-- Given exercise --
Reproduce the material word for word, starting at its first line and ending at the line that contains "Looking at the screenshot, I should (x=18, y=279).", including both of those lines.

--- Exercise data ---

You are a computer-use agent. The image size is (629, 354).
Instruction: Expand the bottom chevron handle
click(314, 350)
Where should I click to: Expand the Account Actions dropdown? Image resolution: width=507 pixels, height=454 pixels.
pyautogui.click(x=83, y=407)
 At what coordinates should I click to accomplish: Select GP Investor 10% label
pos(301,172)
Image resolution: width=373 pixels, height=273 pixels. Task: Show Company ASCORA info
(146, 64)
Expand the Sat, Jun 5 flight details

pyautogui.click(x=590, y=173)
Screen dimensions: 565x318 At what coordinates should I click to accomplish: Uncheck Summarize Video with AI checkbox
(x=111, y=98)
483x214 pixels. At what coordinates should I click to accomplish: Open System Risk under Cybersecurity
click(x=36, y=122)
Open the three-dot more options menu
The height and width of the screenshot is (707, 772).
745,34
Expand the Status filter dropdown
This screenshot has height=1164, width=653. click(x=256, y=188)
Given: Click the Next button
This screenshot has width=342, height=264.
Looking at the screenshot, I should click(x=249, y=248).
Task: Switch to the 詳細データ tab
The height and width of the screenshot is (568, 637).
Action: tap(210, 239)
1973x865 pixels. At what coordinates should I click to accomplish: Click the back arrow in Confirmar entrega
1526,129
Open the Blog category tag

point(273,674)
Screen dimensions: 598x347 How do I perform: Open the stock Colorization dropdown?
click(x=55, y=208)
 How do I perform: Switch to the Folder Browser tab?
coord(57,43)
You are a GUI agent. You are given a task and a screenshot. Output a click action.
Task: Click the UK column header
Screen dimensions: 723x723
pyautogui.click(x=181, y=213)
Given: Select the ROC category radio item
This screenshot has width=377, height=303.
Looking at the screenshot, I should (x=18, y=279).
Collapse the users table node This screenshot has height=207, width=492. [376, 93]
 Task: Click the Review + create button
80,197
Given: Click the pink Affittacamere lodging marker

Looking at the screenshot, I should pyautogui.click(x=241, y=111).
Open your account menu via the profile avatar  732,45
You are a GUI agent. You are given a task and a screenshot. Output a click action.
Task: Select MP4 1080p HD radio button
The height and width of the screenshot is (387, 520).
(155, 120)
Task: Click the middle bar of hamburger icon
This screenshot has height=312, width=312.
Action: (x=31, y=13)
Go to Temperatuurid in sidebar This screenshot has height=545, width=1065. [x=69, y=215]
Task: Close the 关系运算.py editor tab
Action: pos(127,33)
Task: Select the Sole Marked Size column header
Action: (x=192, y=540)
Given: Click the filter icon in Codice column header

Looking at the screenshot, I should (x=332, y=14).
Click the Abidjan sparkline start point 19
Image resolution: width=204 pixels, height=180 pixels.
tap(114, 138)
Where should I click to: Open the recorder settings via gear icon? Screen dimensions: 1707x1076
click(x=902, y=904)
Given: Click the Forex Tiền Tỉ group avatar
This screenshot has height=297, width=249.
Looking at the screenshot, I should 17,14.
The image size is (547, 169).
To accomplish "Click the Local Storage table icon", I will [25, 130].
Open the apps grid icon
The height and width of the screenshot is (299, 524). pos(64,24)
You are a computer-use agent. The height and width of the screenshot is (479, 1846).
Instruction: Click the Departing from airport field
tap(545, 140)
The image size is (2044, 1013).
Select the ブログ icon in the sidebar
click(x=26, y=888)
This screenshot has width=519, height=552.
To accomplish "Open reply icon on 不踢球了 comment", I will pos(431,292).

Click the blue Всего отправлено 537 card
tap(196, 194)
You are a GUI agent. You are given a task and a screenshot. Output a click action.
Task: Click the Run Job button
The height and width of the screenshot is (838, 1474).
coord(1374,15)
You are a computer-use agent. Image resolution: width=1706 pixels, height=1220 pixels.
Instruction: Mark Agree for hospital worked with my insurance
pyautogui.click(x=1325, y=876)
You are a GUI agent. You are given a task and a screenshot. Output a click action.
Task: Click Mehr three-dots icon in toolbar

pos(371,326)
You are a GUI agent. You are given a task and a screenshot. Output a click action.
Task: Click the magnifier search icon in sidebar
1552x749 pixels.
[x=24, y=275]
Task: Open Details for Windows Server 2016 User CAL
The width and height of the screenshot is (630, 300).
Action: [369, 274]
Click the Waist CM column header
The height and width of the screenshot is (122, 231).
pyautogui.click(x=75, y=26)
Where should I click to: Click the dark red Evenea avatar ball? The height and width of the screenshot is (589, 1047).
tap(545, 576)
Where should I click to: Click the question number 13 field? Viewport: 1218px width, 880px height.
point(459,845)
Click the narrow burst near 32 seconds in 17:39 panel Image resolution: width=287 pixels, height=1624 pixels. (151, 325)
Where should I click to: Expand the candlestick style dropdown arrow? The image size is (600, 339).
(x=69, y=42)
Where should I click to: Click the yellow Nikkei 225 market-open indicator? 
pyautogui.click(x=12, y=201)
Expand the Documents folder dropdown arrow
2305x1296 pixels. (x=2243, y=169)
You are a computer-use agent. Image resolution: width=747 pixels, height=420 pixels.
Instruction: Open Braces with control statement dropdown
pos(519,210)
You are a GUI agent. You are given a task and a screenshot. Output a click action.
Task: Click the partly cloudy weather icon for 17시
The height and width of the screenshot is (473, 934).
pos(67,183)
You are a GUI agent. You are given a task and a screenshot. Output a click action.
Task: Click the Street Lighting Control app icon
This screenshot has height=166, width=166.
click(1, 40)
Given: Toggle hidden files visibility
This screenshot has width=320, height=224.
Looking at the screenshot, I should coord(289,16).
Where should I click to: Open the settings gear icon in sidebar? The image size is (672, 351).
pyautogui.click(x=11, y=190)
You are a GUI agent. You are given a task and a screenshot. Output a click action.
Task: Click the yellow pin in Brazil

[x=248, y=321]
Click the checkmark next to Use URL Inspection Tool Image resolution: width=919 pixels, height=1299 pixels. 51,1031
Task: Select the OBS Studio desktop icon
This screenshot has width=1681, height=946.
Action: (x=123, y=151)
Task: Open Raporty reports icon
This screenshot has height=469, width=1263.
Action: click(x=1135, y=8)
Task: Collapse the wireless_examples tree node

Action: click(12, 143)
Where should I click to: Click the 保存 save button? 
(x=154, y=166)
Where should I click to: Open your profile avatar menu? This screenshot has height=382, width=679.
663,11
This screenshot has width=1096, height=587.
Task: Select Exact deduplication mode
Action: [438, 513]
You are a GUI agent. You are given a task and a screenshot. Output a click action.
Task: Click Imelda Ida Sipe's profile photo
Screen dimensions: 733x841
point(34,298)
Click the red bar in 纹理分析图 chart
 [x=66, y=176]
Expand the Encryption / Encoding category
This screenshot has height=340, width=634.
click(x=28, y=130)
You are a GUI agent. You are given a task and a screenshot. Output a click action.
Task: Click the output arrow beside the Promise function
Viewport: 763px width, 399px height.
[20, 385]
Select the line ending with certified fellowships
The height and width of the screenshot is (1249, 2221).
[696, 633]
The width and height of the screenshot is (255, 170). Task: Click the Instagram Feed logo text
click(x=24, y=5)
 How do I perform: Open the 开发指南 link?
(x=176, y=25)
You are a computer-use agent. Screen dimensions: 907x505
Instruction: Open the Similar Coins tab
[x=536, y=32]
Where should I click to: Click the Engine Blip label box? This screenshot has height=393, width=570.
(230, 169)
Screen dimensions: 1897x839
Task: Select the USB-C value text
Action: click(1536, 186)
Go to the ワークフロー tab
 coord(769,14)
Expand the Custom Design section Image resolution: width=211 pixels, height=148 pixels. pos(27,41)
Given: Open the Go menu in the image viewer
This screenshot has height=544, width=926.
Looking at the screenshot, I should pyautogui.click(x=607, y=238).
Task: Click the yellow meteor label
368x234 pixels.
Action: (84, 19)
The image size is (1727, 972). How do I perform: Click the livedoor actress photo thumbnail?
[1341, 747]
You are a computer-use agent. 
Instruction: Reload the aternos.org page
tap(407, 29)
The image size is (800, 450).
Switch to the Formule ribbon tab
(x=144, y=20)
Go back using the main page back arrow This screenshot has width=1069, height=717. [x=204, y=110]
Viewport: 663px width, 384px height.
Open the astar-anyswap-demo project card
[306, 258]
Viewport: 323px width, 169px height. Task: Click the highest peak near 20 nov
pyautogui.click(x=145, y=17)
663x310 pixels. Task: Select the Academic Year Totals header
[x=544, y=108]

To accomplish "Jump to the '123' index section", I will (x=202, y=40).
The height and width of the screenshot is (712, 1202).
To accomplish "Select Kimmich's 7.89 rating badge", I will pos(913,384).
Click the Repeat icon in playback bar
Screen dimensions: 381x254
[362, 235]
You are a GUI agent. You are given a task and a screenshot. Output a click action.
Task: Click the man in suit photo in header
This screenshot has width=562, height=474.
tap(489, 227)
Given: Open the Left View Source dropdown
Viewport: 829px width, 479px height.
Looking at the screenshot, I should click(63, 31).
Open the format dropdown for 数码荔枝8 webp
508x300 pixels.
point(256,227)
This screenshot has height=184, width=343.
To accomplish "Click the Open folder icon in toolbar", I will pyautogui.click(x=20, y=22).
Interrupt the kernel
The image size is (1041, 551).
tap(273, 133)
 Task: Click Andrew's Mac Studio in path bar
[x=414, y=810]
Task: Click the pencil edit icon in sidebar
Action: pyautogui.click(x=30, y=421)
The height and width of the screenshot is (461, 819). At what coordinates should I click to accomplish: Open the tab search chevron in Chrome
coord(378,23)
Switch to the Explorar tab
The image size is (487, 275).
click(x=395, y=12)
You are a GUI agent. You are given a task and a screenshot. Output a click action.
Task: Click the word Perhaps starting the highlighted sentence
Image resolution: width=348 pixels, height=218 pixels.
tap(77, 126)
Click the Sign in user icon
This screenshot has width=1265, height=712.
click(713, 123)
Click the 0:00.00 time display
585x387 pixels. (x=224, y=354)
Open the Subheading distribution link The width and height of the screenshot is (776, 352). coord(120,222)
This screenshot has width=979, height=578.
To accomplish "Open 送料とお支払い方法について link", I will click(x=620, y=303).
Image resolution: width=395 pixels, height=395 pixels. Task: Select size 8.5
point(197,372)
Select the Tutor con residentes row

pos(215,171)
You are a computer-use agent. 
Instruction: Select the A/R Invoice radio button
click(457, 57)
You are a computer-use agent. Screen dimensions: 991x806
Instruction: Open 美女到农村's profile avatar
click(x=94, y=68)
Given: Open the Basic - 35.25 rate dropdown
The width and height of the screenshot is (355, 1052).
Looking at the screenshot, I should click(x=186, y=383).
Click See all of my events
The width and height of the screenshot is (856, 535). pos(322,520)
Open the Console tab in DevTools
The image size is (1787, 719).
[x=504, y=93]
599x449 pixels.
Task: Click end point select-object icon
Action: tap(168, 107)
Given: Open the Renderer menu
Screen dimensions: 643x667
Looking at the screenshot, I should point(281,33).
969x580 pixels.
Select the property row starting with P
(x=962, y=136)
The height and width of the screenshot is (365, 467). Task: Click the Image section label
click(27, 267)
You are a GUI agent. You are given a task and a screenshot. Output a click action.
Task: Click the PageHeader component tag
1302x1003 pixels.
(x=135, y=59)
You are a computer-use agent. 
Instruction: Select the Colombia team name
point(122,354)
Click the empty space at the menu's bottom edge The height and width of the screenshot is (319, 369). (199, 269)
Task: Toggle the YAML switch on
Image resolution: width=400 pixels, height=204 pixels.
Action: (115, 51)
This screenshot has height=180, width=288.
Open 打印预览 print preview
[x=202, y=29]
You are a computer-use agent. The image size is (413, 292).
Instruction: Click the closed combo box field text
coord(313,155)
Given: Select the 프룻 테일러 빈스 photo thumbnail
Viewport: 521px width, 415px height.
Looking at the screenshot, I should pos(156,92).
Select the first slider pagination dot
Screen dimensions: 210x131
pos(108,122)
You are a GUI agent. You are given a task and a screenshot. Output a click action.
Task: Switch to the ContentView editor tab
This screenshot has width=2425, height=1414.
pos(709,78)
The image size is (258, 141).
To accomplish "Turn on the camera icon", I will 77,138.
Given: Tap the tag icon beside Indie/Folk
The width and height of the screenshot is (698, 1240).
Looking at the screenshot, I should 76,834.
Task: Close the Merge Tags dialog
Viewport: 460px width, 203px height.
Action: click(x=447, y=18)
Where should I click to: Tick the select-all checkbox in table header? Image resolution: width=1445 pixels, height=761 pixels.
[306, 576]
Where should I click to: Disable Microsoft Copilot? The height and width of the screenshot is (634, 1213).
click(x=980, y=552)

---

-- Written response --
You are a computer-use agent. The image size is (629, 354).
Instruction: Expand the bottom chevron handle
click(314, 350)
Where should I click to: Expand the Account Actions dropdown? Image resolution: width=507 pixels, height=454 pixels.
pyautogui.click(x=83, y=407)
 At what coordinates should I click to accomplish: Select GP Investor 10% label
pos(301,172)
Image resolution: width=373 pixels, height=273 pixels. Task: Show Company ASCORA info
(146, 64)
Expand the Sat, Jun 5 flight details

pyautogui.click(x=590, y=173)
Screen dimensions: 565x318 At what coordinates should I click to accomplish: Uncheck Summarize Video with AI checkbox
(x=111, y=98)
483x214 pixels. At what coordinates should I click to accomplish: Open System Risk under Cybersecurity
click(x=36, y=122)
Open the three-dot more options menu
The height and width of the screenshot is (707, 772).
745,34
Expand the Status filter dropdown
This screenshot has height=1164, width=653. click(x=256, y=188)
Given: Click the Next button
This screenshot has width=342, height=264.
Looking at the screenshot, I should click(x=249, y=248).
Task: Switch to the 詳細データ tab
The height and width of the screenshot is (568, 637).
Action: tap(210, 239)
1973x865 pixels. At what coordinates should I click to accomplish: Click the back arrow in Confirmar entrega
1526,129
Open the Blog category tag

point(273,674)
Screen dimensions: 598x347 How do I perform: Open the stock Colorization dropdown?
click(x=55, y=208)
 How do I perform: Switch to the Folder Browser tab?
coord(57,43)
You are a GUI agent. You are given a task and a screenshot. Output a click action.
Task: Click the UK column header
Screen dimensions: 723x723
pyautogui.click(x=181, y=213)
Given: Select the ROC category radio item
This screenshot has width=377, height=303.
Looking at the screenshot, I should (x=18, y=279).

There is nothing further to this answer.